De acordo com as investigações, a vítima foi submetida a ameaças, constrangimentos e incentivos à automutilação por integrantes do grupo. No dia 22 de julho, ela permaneceu por cerca de 45 minutos em uma transmissão ao vivo enquanto se feria, sob incentivo dos participantes da comunidade virtual.
Segundo a Polícia Civil, os investigados teriam imposto uma “missão” à adolescente, que consistia em matar um animal. Após ela se recusar a cumprir a ordem, passou a ser pressionada a escrever uma carta de despedida e a tirar a própria vida. A menina foi encontrada morta pela mãe na residência da família, em Naviraí, no Mato Grosso do Sul.

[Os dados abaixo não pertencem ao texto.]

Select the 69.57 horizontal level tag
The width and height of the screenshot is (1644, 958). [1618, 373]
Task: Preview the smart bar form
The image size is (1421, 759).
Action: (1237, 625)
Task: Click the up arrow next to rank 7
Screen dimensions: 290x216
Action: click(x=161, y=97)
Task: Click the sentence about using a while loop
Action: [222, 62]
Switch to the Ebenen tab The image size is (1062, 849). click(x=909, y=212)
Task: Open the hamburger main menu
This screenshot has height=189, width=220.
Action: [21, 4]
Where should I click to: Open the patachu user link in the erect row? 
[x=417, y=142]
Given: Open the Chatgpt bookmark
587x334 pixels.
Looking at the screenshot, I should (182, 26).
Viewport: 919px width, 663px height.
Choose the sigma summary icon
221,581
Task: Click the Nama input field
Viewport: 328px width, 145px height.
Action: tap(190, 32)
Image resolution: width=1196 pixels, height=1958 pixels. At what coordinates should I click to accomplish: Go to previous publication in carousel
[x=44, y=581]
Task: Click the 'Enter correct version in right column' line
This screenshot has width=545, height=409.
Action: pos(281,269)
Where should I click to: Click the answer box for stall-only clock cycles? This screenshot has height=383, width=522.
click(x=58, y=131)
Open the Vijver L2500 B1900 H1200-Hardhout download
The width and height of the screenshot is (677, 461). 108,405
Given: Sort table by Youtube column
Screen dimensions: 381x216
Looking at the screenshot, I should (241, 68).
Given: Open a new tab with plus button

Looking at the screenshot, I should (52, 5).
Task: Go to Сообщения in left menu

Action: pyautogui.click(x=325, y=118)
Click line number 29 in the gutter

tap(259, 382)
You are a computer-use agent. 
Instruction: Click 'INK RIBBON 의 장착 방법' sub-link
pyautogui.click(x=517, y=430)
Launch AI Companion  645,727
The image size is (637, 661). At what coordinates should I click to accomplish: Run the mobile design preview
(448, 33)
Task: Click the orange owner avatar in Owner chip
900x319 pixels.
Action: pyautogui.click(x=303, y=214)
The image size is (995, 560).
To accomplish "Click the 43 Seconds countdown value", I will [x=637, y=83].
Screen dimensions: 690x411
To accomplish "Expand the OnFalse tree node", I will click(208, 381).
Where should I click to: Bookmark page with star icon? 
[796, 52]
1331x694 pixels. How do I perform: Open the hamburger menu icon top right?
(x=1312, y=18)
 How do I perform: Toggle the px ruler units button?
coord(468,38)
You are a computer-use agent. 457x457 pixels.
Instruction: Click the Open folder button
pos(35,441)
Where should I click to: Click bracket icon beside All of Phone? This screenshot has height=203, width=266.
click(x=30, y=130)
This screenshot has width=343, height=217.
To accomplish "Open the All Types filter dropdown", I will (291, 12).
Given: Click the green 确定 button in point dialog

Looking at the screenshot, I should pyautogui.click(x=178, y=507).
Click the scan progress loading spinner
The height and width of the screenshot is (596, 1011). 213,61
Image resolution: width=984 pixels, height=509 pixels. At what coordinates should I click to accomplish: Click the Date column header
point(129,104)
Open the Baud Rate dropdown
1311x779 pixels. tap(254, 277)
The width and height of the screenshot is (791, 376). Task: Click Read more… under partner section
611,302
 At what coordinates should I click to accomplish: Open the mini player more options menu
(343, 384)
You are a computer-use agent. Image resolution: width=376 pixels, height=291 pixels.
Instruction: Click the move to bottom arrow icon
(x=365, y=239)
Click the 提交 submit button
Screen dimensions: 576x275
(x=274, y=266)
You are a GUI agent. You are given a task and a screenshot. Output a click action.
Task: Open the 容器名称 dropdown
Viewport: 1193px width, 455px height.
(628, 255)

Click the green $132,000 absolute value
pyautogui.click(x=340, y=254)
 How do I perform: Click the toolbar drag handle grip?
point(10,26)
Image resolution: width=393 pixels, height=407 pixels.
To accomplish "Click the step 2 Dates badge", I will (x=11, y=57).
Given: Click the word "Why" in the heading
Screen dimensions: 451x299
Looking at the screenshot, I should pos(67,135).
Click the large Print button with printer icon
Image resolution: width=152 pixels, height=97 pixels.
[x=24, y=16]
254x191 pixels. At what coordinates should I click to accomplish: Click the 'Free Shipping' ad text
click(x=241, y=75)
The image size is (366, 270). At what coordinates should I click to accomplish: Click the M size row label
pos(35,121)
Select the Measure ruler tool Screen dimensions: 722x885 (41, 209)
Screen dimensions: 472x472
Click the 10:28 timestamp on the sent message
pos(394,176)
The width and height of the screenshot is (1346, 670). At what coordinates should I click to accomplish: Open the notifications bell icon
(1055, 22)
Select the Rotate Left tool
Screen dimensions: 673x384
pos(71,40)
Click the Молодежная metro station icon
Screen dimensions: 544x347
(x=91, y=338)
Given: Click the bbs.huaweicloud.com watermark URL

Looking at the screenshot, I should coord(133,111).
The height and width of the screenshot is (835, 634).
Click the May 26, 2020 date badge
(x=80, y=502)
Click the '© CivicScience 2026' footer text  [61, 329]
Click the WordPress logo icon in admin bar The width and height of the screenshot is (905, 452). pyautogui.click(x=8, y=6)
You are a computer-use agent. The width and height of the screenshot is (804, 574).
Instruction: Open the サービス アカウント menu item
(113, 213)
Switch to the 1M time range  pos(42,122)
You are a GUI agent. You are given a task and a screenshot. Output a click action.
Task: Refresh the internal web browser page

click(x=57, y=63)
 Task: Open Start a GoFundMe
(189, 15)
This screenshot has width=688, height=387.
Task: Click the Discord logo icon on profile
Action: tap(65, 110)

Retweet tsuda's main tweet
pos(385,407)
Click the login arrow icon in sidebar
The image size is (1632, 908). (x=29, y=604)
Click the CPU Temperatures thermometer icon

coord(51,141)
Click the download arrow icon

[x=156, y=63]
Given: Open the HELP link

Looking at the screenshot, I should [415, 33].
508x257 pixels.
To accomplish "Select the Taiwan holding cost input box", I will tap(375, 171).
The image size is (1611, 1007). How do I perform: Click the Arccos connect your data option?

As apurações indicam que os suspeitos acompanharam toda a transmissão e incentivaram a adolescente a continuar se ferindo. Eles são investigados por crimes relacionados à indução, instigação, constrangimento e ameaça contra a vítima. Após a morte, o grupo ainda teria publicado uma enquete na plataforma perguntando se outros usuários desejavam assistir a conteúdos semelhantes.
A Operação Lívia cumpriu um mandado de prisão preventiva, cinco mandados de internação de adolescentes e seis mandados de busca e apreensão. Até a última atualização, quatro dos cinco adolescentes alvos das medidas socioeducativas já haviam sido apreendidos.